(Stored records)

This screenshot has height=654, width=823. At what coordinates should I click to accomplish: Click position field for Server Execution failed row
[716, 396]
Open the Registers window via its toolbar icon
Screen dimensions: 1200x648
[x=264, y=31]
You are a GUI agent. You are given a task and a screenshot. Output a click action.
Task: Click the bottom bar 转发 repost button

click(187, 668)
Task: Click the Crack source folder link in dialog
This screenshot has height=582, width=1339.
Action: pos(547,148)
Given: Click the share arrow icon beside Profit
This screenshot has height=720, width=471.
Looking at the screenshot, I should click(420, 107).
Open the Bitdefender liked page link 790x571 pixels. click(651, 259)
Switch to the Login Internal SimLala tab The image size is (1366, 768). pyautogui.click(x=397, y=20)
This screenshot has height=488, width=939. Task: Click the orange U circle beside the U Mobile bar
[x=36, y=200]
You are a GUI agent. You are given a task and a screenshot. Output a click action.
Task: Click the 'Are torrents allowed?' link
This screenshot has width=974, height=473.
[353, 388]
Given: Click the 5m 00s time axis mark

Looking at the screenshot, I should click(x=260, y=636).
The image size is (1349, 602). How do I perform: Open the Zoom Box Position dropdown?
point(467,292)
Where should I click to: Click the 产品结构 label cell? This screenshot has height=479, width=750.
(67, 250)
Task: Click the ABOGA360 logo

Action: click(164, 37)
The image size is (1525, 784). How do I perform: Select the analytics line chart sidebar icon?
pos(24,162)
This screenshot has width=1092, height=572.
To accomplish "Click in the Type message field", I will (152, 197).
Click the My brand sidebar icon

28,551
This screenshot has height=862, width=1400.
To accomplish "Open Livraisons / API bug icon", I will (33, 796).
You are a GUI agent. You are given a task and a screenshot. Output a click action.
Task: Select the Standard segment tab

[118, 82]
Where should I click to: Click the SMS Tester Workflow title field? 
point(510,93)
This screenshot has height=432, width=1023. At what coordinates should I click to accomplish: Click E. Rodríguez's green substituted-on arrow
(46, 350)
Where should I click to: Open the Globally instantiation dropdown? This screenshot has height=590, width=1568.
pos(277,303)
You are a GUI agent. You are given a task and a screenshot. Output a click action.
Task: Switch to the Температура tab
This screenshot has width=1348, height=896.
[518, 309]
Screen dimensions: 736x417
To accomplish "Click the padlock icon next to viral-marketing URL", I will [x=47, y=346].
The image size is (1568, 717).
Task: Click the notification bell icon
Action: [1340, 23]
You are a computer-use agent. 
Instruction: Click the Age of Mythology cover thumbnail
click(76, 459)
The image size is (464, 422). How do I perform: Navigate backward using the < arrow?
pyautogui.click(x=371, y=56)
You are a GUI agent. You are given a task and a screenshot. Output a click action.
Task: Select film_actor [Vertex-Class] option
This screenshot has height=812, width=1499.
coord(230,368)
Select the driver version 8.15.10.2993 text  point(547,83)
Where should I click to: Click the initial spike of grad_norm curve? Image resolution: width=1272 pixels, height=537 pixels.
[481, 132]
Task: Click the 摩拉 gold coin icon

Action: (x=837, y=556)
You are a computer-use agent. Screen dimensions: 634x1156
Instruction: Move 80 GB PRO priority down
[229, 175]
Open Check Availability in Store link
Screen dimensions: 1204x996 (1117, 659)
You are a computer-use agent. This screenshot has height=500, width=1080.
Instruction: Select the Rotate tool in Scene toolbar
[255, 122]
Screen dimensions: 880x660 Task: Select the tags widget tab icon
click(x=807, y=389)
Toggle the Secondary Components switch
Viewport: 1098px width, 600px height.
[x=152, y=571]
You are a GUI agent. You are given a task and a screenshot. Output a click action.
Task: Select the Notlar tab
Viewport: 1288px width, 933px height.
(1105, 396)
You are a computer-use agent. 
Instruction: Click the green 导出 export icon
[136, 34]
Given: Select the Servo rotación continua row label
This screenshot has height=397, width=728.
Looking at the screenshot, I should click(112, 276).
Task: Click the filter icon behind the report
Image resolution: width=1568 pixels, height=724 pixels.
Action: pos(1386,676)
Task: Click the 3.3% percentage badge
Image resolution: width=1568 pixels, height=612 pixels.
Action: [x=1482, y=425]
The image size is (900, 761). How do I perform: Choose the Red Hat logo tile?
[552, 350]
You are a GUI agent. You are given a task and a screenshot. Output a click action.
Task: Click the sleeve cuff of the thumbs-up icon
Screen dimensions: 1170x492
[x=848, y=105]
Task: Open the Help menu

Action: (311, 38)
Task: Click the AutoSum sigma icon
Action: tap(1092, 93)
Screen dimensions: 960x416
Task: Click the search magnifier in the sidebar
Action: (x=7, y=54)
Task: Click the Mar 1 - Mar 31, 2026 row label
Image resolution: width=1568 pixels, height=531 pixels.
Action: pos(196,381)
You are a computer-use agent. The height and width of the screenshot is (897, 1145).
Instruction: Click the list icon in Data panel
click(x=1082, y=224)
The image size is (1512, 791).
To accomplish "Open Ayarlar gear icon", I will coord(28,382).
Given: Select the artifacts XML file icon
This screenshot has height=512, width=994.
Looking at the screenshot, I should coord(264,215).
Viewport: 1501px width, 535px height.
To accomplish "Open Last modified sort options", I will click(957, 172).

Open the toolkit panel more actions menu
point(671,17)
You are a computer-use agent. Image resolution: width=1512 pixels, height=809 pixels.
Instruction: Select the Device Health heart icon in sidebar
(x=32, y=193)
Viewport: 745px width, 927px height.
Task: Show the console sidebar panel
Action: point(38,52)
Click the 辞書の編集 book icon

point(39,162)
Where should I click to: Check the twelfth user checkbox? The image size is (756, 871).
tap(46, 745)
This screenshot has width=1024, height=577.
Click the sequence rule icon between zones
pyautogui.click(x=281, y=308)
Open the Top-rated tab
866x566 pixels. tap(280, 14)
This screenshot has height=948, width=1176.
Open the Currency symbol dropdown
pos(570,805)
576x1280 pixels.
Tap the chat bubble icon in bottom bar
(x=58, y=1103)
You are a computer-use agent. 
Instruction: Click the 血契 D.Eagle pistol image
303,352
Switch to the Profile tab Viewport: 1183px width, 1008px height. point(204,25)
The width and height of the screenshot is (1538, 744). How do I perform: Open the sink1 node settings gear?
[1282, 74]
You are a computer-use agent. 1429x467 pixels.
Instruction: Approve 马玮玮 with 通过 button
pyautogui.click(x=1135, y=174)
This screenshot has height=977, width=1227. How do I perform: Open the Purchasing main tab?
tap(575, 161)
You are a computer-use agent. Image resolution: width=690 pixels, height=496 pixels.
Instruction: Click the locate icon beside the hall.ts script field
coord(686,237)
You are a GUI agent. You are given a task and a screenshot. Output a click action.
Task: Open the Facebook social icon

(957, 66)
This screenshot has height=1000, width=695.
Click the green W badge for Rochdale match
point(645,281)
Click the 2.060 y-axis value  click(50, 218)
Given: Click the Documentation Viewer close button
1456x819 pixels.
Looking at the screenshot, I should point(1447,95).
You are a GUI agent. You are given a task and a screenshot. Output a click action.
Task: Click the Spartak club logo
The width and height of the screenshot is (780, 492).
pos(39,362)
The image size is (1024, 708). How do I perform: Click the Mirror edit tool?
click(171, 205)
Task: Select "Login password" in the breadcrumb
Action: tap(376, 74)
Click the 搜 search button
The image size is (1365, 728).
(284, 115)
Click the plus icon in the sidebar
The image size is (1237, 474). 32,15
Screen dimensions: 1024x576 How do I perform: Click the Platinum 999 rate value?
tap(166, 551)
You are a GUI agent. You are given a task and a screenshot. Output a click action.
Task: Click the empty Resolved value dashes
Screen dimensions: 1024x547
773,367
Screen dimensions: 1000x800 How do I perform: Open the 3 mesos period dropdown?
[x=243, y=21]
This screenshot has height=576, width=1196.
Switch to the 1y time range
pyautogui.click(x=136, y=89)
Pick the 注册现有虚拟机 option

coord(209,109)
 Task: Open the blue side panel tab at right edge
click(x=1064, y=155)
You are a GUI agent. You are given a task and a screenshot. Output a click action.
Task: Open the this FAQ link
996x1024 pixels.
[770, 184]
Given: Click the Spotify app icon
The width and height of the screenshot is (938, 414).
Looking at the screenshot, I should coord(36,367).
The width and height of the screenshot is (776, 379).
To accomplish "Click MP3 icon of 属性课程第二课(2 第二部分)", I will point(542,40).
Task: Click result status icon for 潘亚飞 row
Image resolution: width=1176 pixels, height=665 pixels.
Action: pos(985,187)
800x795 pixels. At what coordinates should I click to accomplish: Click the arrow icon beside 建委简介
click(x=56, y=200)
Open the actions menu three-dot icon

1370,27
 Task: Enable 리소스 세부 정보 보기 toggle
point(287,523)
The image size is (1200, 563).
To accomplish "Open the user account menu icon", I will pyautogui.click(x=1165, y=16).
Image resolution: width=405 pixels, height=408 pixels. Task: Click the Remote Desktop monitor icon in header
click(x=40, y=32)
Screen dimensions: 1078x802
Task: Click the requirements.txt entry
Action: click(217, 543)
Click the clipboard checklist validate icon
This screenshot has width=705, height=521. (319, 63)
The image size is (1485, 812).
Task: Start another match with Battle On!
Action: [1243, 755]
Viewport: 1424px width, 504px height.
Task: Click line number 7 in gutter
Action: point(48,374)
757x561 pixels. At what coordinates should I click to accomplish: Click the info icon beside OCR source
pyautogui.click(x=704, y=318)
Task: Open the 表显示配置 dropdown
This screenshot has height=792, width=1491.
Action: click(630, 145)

**Problem description**
The answer is each line from the entries above in which the word "computer" occurs.

**Your solution**
You are a computer-use agent. 
You are a computer-use agent. Screen dimensions: 634x1156
You are a computer-use agent. This screenshot has height=500, width=1080.
You are a computer-use agent. 
You are a computer-use agent. The height and width of the screenshot is (897, 1145).
You are a computer-use agent. Image resolution: width=1512 pixels, height=809 pixels.
You are a computer-use agent. 
You are a computer-use agent. 1429x467 pixels.
You are a computer-use agent. Image resolution: width=690 pixels, height=496 pixels.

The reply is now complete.